Friday, November 12, 2010

P.S.

We're getting one of these.

P.P.S. Nobody ever told me how uncomfortable being pregnant is. Somebody needs to man up and give us the real story instead of that precious one I'm always hearing about babies "fluttering". I pee my pants almost every day now, and I get fatter and fatter every second. What the heck? All of you with sweet pregnancy stories are stupid.

6 comments:

cat+tadd=sam said...

Just stumbled on your blog! So glad we agree about the pregnancy thing. I was NOT a fan, and all those people that claimed they never felt better than when they were pregnant are lying through their teeth!

Jared Rosenlof said...

Hahaa, it's a good time you're spending a lot of time at home being that you pee your pants every day. I understand your discomfort because I'm always uncomfortable and I've self diagnosed it as pregnant-type-feeling discomfort. I just came to your blog cuz your FB account is missing right now.

Mary said...

I'm so glad you get to get another dog, that other story made me all weepy. And pregnancy terrifies me, anybody who feels differently is balls-out crazy. Your organs are being shoved up against your ribcage right now to make room! It's like an alien invasion! But it'll be an uber cute alien, so I'm cool with it if you are. :)

Jared Rosenlof said...

Hey Megan. You disappeared from life. Come back to it because you are the ying to my yong. I want your e-mail address. Give it'u me. You can do that by writing to me at Jar1239@hotmail.com

Cassie webb said...

we didnt have our potter party. I suck. I havent even SEEN potter yet.
And I miss your monthly phone calls that I answer and you dont speak.

What happened to us? I mean, I know you got married and according to Mary, impregnated by aliens. but we used to be cool, right?

The Kessler's said...

Oh Butch Cassidy...I don't even know who that is.
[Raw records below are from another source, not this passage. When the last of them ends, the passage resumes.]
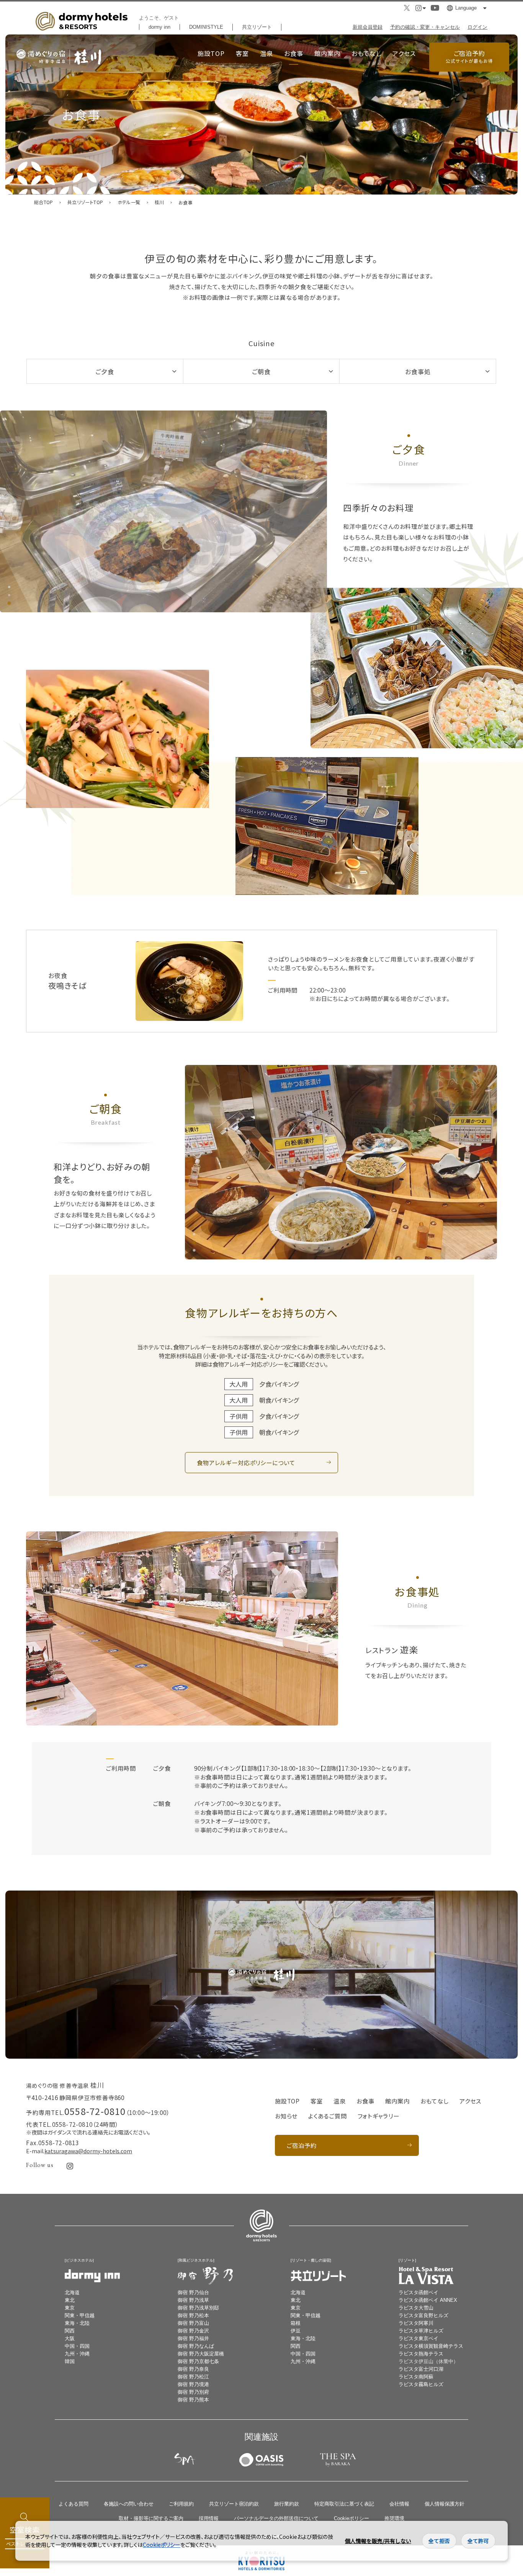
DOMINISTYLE (206, 27)
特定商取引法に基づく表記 (344, 2504)
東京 (70, 2308)
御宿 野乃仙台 (193, 2292)
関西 (70, 2331)
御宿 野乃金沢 (193, 2331)
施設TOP (211, 53)
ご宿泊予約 (469, 56)
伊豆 (296, 2331)
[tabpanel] (163, 511)
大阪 (70, 2338)
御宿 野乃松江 (193, 2377)
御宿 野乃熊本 (193, 2400)
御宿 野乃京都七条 (198, 2361)
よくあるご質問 (327, 2116)
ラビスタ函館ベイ (418, 2292)
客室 (242, 53)
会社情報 (399, 2504)
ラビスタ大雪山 (416, 2308)
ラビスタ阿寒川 (416, 2323)
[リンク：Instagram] (70, 2166)
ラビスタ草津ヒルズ (421, 2331)
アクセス (404, 53)
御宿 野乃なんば (196, 2346)
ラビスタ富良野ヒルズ (423, 2315)
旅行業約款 (286, 2504)
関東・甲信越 (80, 2315)
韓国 (70, 2361)
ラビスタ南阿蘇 (416, 2377)
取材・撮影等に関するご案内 (151, 2518)
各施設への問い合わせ (129, 2504)
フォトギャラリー (378, 2116)
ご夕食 (104, 371)
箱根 (296, 2323)
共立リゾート (257, 27)
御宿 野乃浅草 (193, 2300)
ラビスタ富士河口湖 (421, 2369)
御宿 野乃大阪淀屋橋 (201, 2354)
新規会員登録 (367, 27)
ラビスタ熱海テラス (421, 2354)
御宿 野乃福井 (193, 2338)
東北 (70, 2300)
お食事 (293, 53)
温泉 (266, 53)
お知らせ (286, 2116)
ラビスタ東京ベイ (418, 2338)
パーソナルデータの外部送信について (276, 2518)
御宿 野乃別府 (193, 2392)
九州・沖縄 (77, 2354)
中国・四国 (77, 2346)
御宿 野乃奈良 (193, 2369)
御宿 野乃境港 (193, 2384)
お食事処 (418, 371)
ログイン (477, 27)
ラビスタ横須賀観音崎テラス (431, 2346)
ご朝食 (261, 371)
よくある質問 (73, 2504)
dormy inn (159, 27)
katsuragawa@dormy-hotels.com (88, 2151)
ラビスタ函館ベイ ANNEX (428, 2300)
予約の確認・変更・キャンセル (425, 27)
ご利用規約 (181, 2504)
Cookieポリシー (351, 2518)
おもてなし (366, 53)
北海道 (72, 2292)
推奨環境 (394, 2518)
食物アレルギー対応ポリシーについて (246, 1462)
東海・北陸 (77, 2323)
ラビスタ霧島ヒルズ (421, 2384)
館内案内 (327, 53)
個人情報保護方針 (444, 2504)
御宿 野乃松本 (193, 2315)
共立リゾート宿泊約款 (234, 2504)
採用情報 (209, 2518)
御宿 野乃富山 (193, 2323)
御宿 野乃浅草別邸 (198, 2308)
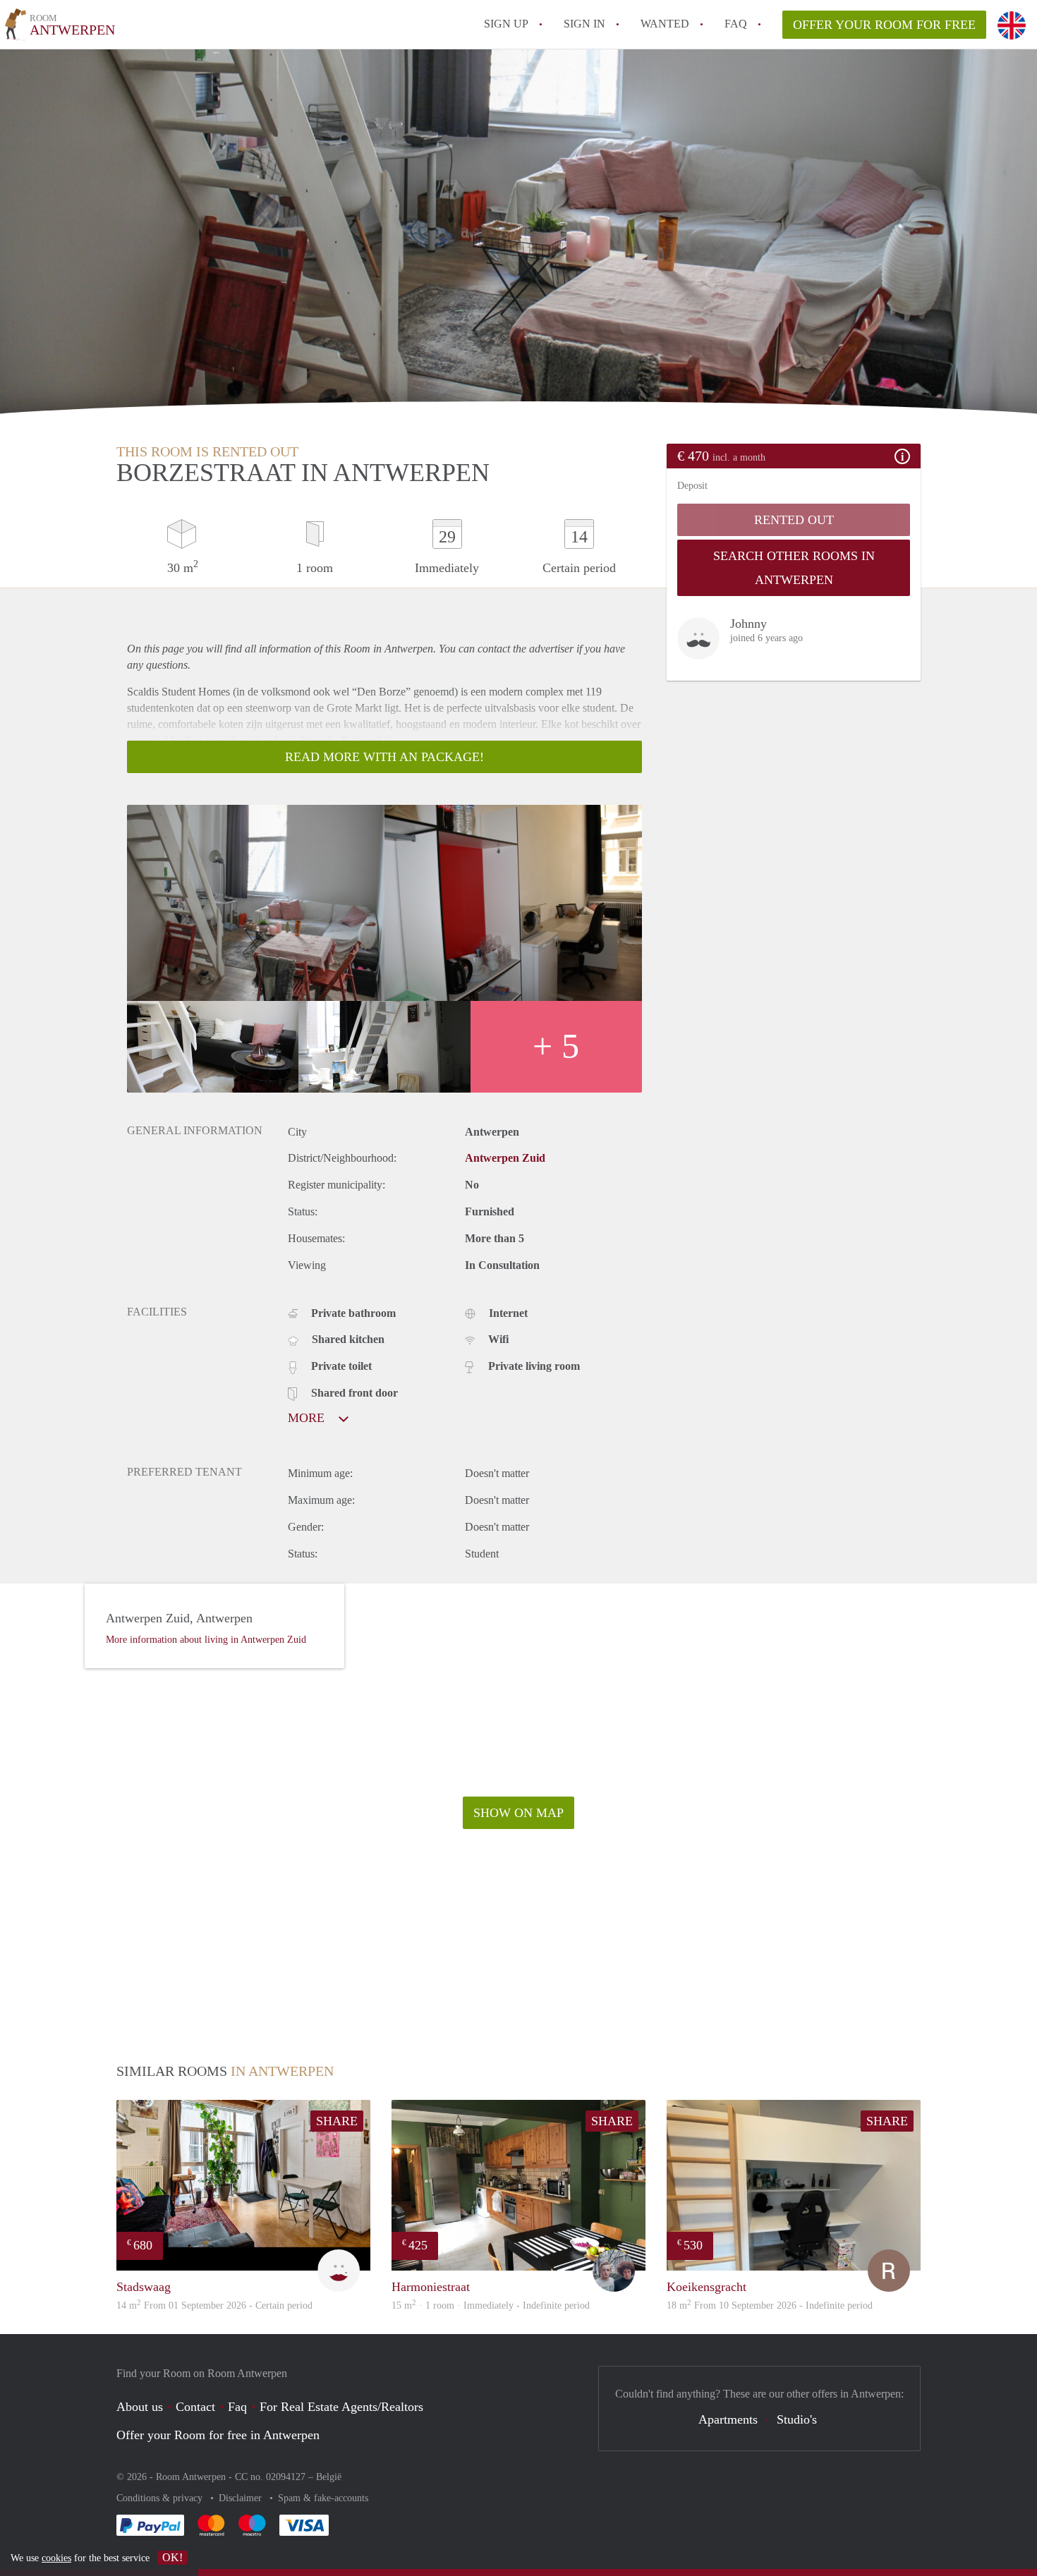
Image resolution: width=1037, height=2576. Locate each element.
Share (337, 2121)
Let's get together. Potter or no Potter. I can't give you fake phone calls anymore, because I left my phone in a puddle of water, and had to get a new one. This piece of junk doesn't ever call anyone on its own. Maybe if I'm lucky Santa will bring me a good phone with the pocket dialing feature. Anyway, invite me over. I wrecked my car again, so I don't know how I'll get there, but maybe I'll learn to hitchhike before then.